Sean McAllister and Pierre Desprez found that the compound cannabidiol was capable of switching off the gene responsible for metastasis in many kinds of aggressive cancers without producing the psychoactive properties of the cannabis plant.
McAllister and Desprez first detected its potential five years ago after they found that the compound stopped the proliferation of human breast cancer cells in the laboratory, according to a paper published in the journal Molecular Cancer Therapeutics.
Since then, the pair also found a similar effect in mice. They say that they will soon publish another animal study that will support and expand these results further.
"The preclinical trial data is very strong, and there's no toxicity. There's really a lot or research to move ahead with and to get people excited," McAllister told the San Francisco Chronicle.
However they noted that while there is still a lot more research to be done before their findings could be turned into a pill, they are already developing human clinical trials, hoping to test the drug in combination with current therapies, like chemotherapy.
Desprez, a molecular biologist, spent years studying ID-1, the gene that causes cancer to spread, and McAllister had discovered the cannabidiol or CBD had anti-cancer potential.
Afterwards, they collaborated by combining CBD and cells containing high levels of ID-1 in a petri dish. "What we found was that his Cannabidiol could essentially 'turn off' the ID-1," Desprez told the Huffington Post. The cells stopped spreading and returned to normal," Desprez told Huffington Post.
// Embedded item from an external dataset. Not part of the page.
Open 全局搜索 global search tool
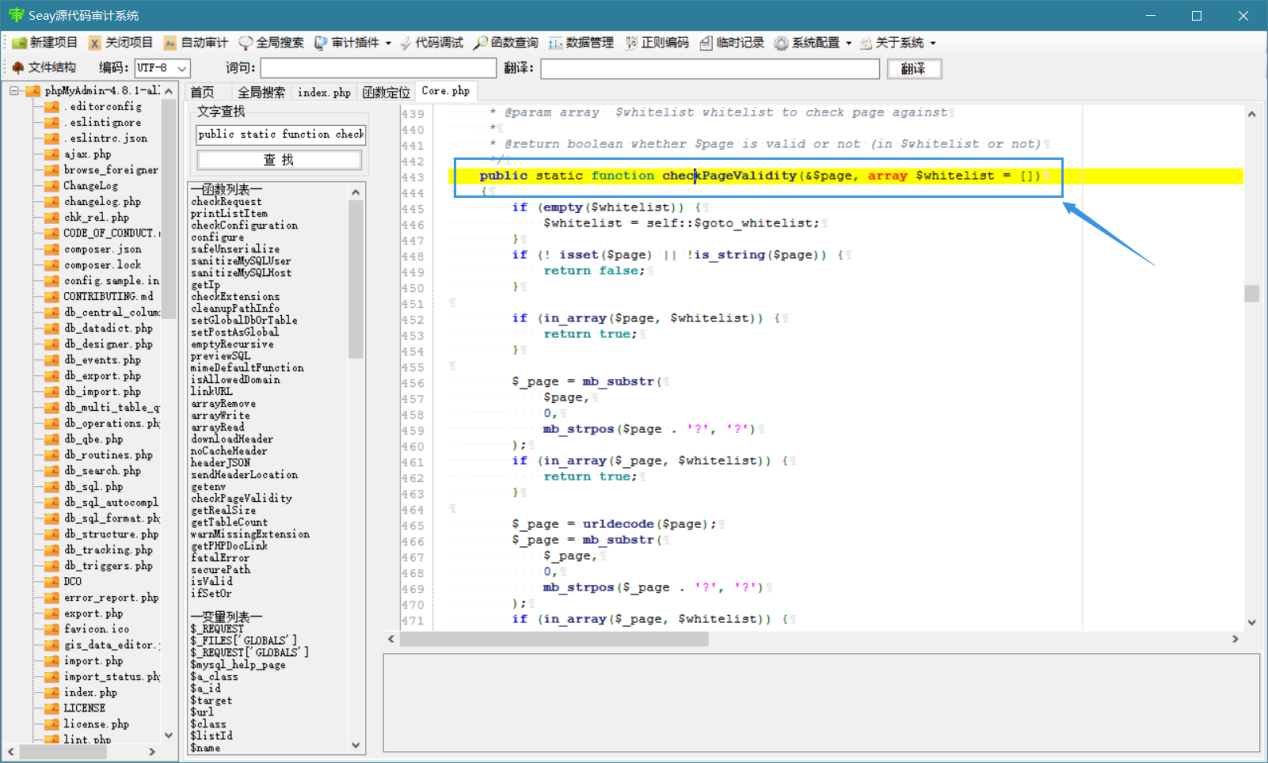Image resolution: width=1268 pixels, height=763 pixels. tap(271, 43)
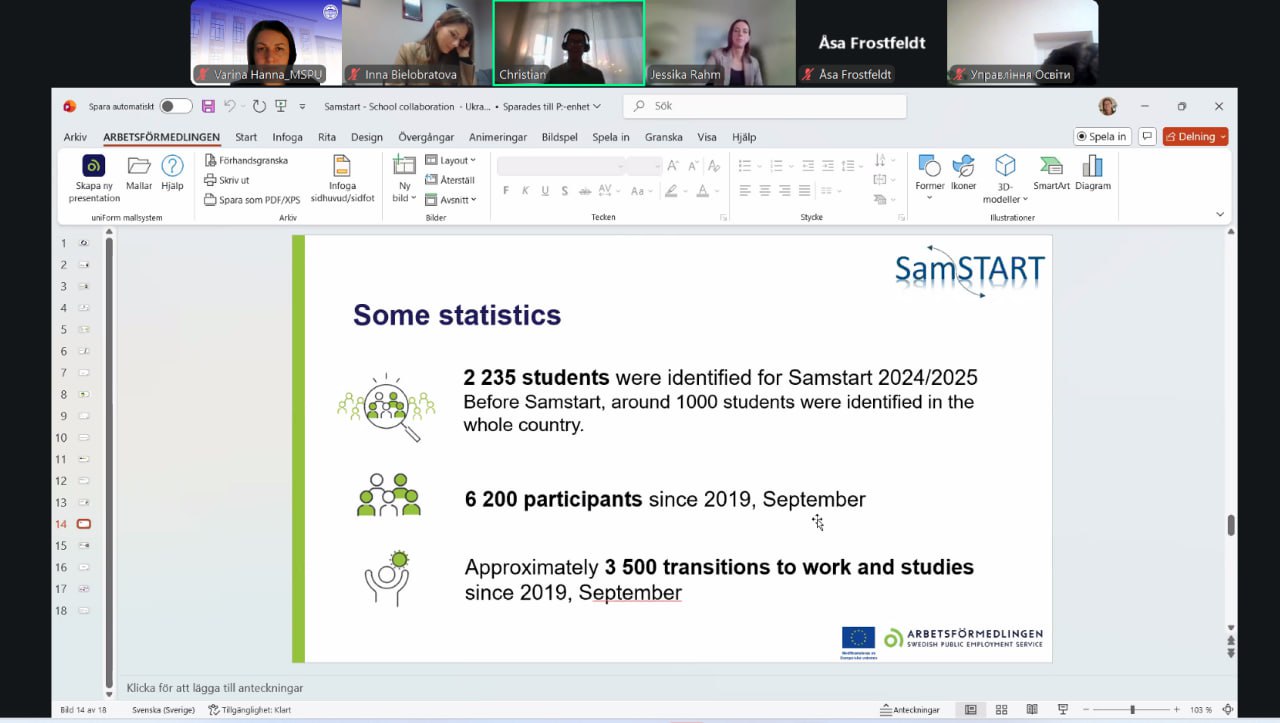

"We started by researching breast cancer," said Desprez. "But now we've found that Cannabidiol works with many kinds of aggressive cancers--brain, prostate--any kind in which these high levels of ID-1 are present."
The pair hopes that clinical trials will begin immediately. They say that they have found no toxicity in the animals they've tested and that cannabidiol is already used in humans for a variety of other ailments, like relieve anxiety and nausea, without producing the "high" associated with THC.